PROBLEM REQUIREMENTS:
Repeat every one of the following records word for word, changing nothing and adding nothing.

--- Begin INPUT FOR THIS TASK ---

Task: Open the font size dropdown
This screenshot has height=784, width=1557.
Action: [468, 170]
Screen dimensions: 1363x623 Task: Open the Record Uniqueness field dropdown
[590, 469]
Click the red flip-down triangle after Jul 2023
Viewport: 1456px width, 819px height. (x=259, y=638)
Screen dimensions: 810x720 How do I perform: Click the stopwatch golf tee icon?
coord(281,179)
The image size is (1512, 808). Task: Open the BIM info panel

--- End INPUT FOR THIS TASK ---

TASK RESPONSE:
Task: Open the font size dropdown
This screenshot has height=784, width=1557.
Action: [468, 170]
Screen dimensions: 1363x623 Task: Open the Record Uniqueness field dropdown
[590, 469]
Click the red flip-down triangle after Jul 2023
Viewport: 1456px width, 819px height. (x=259, y=638)
Screen dimensions: 810x720 How do I perform: Click the stopwatch golf tee icon?
coord(281,179)
The image size is (1512, 808). Task: Open the BIM info panel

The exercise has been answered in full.